Deutlich melodischer, mit beinahe melancholischen Akzenten, zeigt sich der Titelsong „Breath“. Hier wechseln sich aggressive Ausbrüche und fast reine Atmosphäre ab. Hypnotische Akkorde und eine dominierende Leadgitarre, die den Gesang teilweise in den Hintergrund drängt, bestimmen das Geschehen. Dynamische Wechsel, starke Rhythmusarbeit und dichte Riffs lösen sich in fragile Klanglandschaften auf, die fast nur aus Gitarrenfiguren und wenigen Schlagzeugakzenten bestehen. Dieses Wechselspiel erschafft eine ganz eigene Stimmung. Durchdacht komponiert und einer der Höhepunkte des Albums.
Stimmungsbogen: von filigran bis brachial
AUßERWELT wurde 2011 gegründet. Von Anfang an dabei sind Meredith Schmiedeskamp an der Gitarre und Manuel Klein (ex-Decaying Days, ex-Forlorn Tales) an Gitarre und Leadgesang. Nach einigen Umbesetzungen fand sich das feste Line-up mit Kris Lucas (Elna, ex-Stalingrad Pussies, ex-Gilo) an Drums, Piano und Clean Vocals sowie Steffen Wolter (ex-Decaying Days, ex-Torme) am Bass.
„The Long Goodbye“ beginnt akustisch, introvertiert, voller Atmosphäre und feiner Details. Mehrschichtige Gitarren, gezielt gesetzte Drums, verzweifelte Schreie – und dann entwickelt sich das Stück zu einem massiven, dichten, dissonanten Soundgewitter. Lang, intensiv, in Teilen nah am Black Metal, dabei stets von Wucht und Dramatik getragen.

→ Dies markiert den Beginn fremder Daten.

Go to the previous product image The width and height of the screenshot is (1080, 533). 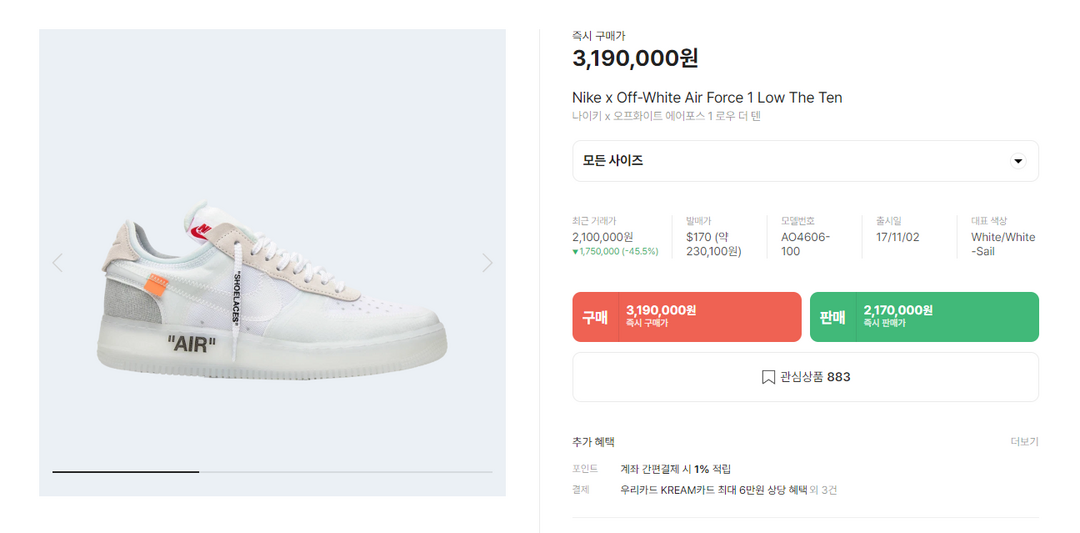click(x=57, y=263)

Ein weiteres Highlight.
Die Produktion bleibt für ein Post-Metal-Album erstaunlich rau. Wo das Genre sonst oft auf übertriebene Klarheit setzt, bewahrt AUßERWELT eine gewisse Rohheit, die man eher aus dem Black Metal kennt. Das Album entstand vollständig in Eigenregie im bandeigenen Studio und trägt diese Authentizität in sich – roh und ehrlich, zugleich aber mit modernen Akzenten versehen. Von der schimmernden Zerbrechlichkeit in Piano- und Clean-Gitarren-Passagen bis hin zur unbändigen Aggression bietet „Breath“ eine Vielzahl feiner Details. Textlich zieht sich das Konzept des Atems durch das gesamte Album: als physiologischer Vorgang wie auch als existenzielle Metapher.
Stilistische Bandbreite der Songs
„Finite/Solitaire“ ist ein kurzes Klavierintermezzo, sensibel, atmosphärisch dicht. „Whiteout Solace“ beginnt mit beeindruckender Gitarrentechnik, bevor es in harsche Vocals kippt. Die Gegensätze treten hier besonders deutlich hervor: wunderschöne Melodien prallen auf infernalische Aggression.

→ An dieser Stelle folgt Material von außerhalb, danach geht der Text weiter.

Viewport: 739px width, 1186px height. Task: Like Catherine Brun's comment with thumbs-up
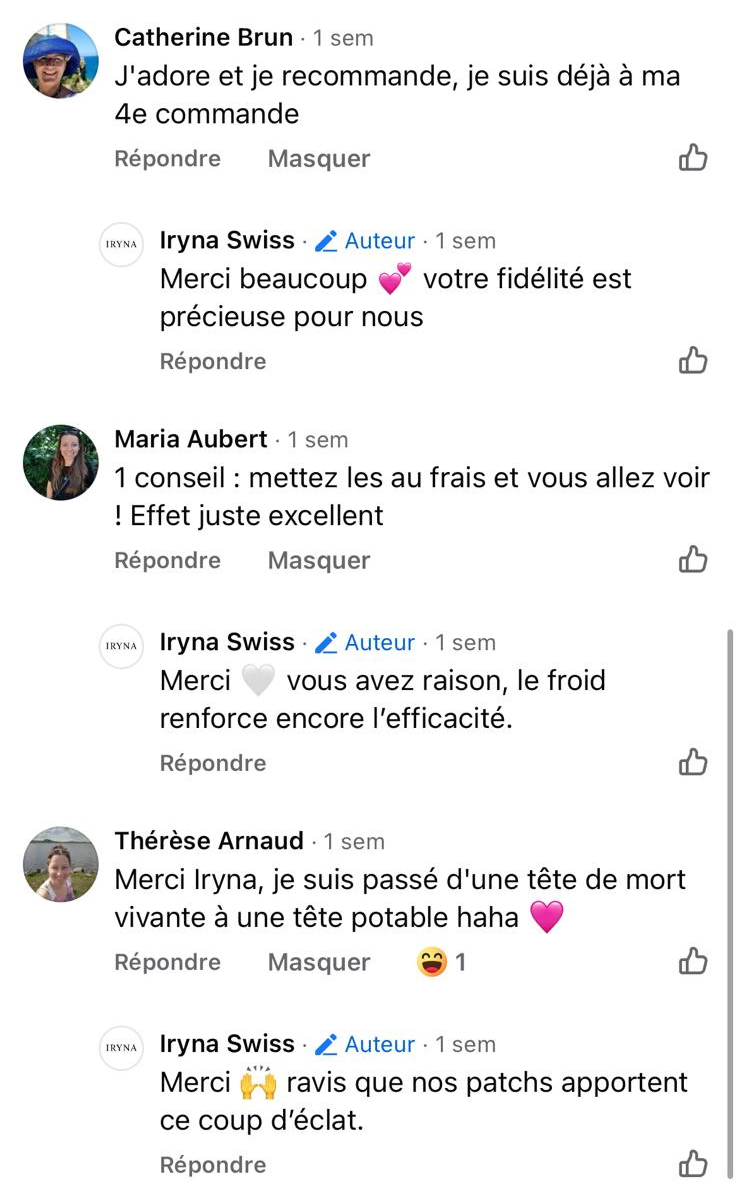pos(693,158)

Mit „While The Ruins Still Linger“ hellt sich die Stimmung auf – ein schnelleres Stück mit vielschichtiger Instrumentierung und teils fast geschrienen Clean Vocals. Die Kontraste bleiben prägend, getrieben von unnachgiebigen Drums, dramatisch und wirkungsvoll. „Embers Touching Blackest Soil“ verliert etwas an Melodik, gewinnt aber an Schwere: tiefgestimmte Gitarren, fast doomige Momente, technisch eindrucksvoll und brachial.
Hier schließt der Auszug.